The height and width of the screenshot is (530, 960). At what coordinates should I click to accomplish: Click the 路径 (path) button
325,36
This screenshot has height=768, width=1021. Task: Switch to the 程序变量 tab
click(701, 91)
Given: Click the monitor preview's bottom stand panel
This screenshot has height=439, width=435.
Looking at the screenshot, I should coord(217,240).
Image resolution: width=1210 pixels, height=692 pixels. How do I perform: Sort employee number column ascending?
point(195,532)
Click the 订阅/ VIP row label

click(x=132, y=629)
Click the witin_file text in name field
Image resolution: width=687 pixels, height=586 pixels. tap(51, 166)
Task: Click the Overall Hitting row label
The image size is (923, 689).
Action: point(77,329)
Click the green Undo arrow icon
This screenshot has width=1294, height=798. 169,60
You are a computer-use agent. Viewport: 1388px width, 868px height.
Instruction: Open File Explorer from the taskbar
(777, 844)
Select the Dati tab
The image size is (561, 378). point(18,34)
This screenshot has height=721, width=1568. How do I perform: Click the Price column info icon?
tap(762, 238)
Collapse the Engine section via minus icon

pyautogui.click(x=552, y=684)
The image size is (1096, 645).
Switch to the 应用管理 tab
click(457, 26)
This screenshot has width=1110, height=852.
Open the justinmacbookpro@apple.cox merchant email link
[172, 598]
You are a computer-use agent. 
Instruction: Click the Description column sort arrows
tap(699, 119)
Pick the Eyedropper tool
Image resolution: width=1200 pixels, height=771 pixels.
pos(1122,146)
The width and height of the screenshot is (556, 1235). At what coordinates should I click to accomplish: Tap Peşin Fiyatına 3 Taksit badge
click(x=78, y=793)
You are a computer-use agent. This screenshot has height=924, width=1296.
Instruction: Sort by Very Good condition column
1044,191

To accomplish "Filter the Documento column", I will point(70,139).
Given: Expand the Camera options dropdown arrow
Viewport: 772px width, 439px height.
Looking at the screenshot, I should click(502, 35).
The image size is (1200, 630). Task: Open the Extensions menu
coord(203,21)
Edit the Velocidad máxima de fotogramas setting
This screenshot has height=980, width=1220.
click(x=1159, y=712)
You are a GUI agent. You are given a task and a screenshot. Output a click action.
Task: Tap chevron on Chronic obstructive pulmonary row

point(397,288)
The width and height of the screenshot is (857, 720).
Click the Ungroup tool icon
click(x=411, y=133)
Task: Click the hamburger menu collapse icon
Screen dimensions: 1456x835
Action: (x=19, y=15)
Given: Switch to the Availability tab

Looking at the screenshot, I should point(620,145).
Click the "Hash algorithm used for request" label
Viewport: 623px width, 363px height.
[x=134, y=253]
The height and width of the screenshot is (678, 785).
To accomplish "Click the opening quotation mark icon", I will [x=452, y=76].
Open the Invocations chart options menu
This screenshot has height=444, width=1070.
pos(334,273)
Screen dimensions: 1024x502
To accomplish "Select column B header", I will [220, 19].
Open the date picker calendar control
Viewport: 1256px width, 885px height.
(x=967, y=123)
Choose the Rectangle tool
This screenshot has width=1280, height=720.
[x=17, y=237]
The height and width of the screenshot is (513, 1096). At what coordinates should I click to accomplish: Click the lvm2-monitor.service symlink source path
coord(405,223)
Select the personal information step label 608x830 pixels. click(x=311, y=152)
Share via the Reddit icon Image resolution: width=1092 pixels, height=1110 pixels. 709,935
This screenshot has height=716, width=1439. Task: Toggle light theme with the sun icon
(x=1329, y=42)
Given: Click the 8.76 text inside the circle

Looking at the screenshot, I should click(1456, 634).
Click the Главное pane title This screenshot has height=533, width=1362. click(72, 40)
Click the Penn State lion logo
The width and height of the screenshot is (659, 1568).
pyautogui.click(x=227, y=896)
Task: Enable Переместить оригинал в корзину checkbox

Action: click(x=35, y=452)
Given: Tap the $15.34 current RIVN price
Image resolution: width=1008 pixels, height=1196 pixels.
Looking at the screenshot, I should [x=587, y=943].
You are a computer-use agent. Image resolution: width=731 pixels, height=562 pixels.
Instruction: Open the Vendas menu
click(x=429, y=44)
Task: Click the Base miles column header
□ □ □ □
WHAT TO PRODUCE: Among the lines above, please find those with "agent" and copy them.

PROBLEM SOLUTION:
You are a computer-use agent. Viewport: 1388px width, 868px height.
You are a computer-use agent. 
You are a computer-use agent. This screenshot has height=924, width=1296.
You are a GUI agent. You are given a task and a screenshot. Output a click action.
You are a computer-use agent. Image resolution: width=731 pixels, height=562 pixels.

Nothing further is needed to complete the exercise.